(L)Ode al bugiardo


“Prima della fine di questo secolo avverrà qualche cambiamento, su questo non nutriamo dubbi di sorta. Annoiata dalla noiosa ed edificante conversazione di quanti non hanno né lo spirito di esagerare né il genio di romanzare, stanca della persona intelligente i cui ricordi sono sempre basati sulla memoria, le cui affermazioni sono invariabilmente limitate dal criterio di possibilità e che in ogni momento possono essere corroborate dal filisteo più filisteo che si trovi presente, la Società prima o poi dovrà tornare al suo leader perduto, al colto e affascinante bugiardo. Chi sia stato il primo uomo, che senza essere uscito per la dura caccia, abbia raccontato agli altri attoniti uomini delle caverne, al tramonto, come avesse trascinato il megaterio fuori dalla violacea oscurità della cava di diaspro, o come avesse ucciso in duello il mammut per riportare le zanne dorate, non siamo in grado di dirlo, né alcuno dei moderni antropologi, nonostante tutta la loro vantata scienza, ha avuto il coraggio di dircelo. Qualunque fosse il suo nome o la sua razza, fu certamente lui il vero fondatore dei rapporti sociali. Perché lo scopo del bugiardo è semplicemente quello di incantare, deliziare e dare piacere. Lui è la base stessa della società civile, e senza di lui un pranzo, anche nella lussuosa casa dei grandi, è altrettanto noioso di una conferenza alla Royal Society, o di un dibattito alla Società degli Autori, o di una commedia farsesca del signor Burnand.

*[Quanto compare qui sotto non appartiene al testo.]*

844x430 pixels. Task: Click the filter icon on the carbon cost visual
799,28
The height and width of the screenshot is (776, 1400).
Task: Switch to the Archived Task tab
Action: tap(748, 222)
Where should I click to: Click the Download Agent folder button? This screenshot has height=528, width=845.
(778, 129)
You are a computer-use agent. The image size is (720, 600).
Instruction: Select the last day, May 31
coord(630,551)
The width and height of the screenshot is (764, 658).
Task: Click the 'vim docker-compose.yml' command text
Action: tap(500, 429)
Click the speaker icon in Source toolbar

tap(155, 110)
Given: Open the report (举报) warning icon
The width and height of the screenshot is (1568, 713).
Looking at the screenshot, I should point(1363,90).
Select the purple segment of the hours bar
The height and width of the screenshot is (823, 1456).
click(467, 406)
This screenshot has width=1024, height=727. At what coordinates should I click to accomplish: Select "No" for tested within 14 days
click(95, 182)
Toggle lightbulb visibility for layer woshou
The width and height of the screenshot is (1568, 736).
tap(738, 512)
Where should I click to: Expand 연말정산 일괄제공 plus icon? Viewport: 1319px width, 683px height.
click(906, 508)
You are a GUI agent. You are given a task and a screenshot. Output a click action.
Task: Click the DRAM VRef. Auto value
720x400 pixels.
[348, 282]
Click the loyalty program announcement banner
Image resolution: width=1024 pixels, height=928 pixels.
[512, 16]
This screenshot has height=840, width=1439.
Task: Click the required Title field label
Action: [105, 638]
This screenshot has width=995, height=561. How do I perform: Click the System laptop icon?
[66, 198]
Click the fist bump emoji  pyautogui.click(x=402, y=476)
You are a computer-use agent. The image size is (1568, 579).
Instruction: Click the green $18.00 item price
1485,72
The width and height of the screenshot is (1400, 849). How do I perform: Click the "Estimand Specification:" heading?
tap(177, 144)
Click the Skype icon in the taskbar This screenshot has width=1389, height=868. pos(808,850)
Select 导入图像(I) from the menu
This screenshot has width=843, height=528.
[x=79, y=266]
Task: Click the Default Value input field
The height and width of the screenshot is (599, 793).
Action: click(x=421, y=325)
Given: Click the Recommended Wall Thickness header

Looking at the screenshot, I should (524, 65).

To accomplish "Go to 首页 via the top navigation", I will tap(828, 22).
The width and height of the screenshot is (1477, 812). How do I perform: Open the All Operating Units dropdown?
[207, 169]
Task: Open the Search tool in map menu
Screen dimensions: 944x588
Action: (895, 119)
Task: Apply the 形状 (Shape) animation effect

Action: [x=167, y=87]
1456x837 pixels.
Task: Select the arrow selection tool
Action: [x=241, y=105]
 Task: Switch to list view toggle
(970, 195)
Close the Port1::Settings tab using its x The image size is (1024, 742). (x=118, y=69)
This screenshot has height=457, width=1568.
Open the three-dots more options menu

Né sarà ben accolto solo dalla Società. L’Arte, fuggendo dalla prigione del realismo, correrà per salutarlo, e per baciarlo sulle belle, false labbra, ben sapendo che lui solo possiede il grande segreto di tutte le sue manifestazioni, il segreto che la Verità è interamente e assolutamente una questione di stile; mentre la Vita – la povera, probabile, poco interessante vita umana – stanca di ripetersi a beneficio di Mr. Herbert Spencer, degli storici scientifici e degli statistici in genere, lo seguirà docilmente e tenterà di riprodurre, nella sua maniera semplice e incolta, alcune delle meraviglie di cui parla.”